» **Data excerpts**

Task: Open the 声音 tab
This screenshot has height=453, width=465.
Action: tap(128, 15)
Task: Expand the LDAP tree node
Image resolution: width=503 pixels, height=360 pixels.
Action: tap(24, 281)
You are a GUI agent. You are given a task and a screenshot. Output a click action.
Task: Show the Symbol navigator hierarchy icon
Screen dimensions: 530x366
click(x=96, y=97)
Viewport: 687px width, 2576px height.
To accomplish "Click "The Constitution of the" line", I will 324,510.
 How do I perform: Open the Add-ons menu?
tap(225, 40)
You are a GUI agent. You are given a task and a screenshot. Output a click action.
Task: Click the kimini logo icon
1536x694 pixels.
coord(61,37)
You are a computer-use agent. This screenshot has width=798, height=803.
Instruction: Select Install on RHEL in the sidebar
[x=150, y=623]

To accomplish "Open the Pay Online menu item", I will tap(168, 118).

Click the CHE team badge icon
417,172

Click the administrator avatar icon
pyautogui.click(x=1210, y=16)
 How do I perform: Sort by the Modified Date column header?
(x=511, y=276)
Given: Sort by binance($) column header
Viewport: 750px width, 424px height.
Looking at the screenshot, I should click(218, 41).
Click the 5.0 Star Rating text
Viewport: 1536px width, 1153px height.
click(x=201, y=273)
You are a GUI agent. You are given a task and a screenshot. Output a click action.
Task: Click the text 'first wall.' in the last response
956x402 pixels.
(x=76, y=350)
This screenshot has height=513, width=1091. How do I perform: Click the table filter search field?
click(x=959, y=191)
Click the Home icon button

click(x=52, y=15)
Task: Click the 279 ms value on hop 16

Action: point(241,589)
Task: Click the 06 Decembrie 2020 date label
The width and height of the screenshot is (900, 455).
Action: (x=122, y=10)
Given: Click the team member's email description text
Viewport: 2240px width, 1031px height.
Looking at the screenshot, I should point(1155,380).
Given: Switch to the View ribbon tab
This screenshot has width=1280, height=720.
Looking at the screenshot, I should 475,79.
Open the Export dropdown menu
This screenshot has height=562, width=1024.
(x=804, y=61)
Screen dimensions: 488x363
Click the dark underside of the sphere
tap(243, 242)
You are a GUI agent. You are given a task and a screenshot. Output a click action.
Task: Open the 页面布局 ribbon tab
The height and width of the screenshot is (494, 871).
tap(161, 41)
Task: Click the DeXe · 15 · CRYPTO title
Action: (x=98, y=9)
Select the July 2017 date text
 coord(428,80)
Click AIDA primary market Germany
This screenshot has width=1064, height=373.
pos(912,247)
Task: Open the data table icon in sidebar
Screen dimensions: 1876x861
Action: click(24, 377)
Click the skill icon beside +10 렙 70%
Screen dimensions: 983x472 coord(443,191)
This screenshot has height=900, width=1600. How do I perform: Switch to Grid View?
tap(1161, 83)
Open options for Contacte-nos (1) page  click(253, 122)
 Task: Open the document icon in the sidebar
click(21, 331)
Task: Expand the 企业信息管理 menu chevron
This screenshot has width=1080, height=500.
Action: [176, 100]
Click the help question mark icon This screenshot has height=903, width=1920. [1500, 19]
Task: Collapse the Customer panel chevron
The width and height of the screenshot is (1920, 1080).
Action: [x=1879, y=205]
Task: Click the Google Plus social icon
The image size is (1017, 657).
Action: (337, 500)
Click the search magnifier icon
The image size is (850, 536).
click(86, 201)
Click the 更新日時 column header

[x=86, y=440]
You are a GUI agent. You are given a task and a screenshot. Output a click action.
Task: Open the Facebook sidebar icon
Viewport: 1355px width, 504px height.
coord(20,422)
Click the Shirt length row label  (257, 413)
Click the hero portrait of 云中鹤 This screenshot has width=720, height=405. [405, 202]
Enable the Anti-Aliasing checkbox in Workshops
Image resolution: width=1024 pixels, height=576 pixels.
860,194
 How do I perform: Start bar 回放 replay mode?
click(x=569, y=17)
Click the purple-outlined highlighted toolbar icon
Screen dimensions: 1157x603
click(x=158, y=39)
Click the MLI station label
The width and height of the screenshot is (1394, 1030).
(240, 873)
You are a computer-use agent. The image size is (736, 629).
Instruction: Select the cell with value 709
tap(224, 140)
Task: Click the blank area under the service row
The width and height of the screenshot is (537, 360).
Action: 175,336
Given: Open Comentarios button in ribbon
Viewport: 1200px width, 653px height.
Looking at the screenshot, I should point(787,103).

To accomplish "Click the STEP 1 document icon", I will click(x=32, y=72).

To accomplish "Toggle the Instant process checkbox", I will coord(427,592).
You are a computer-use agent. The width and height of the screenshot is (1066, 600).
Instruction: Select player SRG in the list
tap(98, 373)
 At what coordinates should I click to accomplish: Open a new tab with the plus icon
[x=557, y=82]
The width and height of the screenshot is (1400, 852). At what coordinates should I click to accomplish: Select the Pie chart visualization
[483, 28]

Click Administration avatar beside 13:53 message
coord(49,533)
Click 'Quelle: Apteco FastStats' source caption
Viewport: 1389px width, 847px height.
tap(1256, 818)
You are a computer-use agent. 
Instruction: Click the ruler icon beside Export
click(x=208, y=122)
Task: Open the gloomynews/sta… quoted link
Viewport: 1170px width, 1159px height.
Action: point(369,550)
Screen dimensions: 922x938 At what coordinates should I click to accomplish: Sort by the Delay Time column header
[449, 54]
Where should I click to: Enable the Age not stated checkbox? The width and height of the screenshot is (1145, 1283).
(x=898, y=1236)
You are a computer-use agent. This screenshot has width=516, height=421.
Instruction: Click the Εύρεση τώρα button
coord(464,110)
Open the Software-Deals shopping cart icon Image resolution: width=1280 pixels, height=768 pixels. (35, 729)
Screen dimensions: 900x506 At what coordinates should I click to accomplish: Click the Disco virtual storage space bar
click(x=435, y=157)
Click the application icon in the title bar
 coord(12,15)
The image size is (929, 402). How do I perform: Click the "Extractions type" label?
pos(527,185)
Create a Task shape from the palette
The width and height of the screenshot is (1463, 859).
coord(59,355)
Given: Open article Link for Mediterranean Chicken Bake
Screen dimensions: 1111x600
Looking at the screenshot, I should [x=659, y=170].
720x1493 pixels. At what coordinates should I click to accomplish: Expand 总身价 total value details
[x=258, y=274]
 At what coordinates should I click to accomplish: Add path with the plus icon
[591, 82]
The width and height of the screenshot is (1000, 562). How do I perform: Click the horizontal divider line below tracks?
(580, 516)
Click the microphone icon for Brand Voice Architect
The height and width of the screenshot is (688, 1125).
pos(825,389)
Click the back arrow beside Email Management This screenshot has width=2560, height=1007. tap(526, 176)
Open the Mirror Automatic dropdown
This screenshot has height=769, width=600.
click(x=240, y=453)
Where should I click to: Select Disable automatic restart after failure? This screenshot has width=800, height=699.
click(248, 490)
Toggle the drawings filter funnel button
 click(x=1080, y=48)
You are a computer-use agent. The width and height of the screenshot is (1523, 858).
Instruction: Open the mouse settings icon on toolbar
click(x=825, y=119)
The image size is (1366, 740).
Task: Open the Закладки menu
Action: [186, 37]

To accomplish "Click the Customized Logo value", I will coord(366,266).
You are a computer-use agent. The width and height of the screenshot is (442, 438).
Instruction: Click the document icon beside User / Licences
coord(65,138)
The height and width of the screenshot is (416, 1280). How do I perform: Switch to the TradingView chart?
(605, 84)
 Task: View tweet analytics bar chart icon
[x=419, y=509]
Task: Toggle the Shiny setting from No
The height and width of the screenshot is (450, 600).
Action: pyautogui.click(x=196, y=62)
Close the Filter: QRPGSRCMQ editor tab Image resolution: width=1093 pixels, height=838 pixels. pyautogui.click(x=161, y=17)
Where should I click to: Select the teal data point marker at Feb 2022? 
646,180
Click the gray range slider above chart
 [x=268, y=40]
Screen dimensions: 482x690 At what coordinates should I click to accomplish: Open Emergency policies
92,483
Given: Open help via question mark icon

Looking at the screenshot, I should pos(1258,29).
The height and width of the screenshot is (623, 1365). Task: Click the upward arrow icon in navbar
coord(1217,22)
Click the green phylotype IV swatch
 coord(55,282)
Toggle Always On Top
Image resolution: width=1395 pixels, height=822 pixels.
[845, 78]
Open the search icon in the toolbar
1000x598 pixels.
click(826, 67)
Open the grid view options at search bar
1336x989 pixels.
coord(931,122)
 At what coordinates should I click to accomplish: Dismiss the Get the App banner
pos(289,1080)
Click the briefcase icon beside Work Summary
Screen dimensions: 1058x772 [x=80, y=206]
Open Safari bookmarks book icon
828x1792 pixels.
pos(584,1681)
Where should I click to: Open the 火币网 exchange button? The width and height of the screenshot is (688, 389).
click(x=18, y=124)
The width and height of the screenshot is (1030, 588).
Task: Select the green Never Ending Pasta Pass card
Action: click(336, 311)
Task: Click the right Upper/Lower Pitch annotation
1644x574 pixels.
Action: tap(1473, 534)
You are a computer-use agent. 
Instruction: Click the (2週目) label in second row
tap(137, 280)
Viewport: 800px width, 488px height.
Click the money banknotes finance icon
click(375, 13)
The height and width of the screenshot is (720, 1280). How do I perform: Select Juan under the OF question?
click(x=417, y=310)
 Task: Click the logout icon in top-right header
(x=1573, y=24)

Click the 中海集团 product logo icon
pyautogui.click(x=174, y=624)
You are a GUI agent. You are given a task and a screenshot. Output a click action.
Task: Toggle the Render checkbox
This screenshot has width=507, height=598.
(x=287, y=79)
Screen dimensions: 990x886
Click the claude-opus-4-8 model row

» **Task to complete**
Take the stretch of lines above from the one containing "This screenshot has width=1080, height=500." through the one containing "Click the MLI station label" and repeat it exactly, adding no other line.

» **Exercise response**
This screenshot has width=1080, height=500.
Action: [176, 100]
Click the help question mark icon This screenshot has height=903, width=1920. [1500, 19]
Task: Collapse the Customer panel chevron
The width and height of the screenshot is (1920, 1080).
Action: [x=1879, y=205]
Task: Click the Google Plus social icon
The image size is (1017, 657).
Action: (337, 500)
Click the search magnifier icon
The image size is (850, 536).
click(86, 201)
Click the 更新日時 column header

[x=86, y=440]
You are a GUI agent. You are given a task and a screenshot. Output a click action.
Task: Open the Facebook sidebar icon
Viewport: 1355px width, 504px height.
coord(20,422)
Click the Shirt length row label  (257, 413)
Click the hero portrait of 云中鹤 This screenshot has width=720, height=405. [405, 202]
Enable the Anti-Aliasing checkbox in Workshops
Image resolution: width=1024 pixels, height=576 pixels.
860,194
 How do I perform: Start bar 回放 replay mode?
click(x=569, y=17)
Click the purple-outlined highlighted toolbar icon
Screen dimensions: 1157x603
click(x=158, y=39)
Click the MLI station label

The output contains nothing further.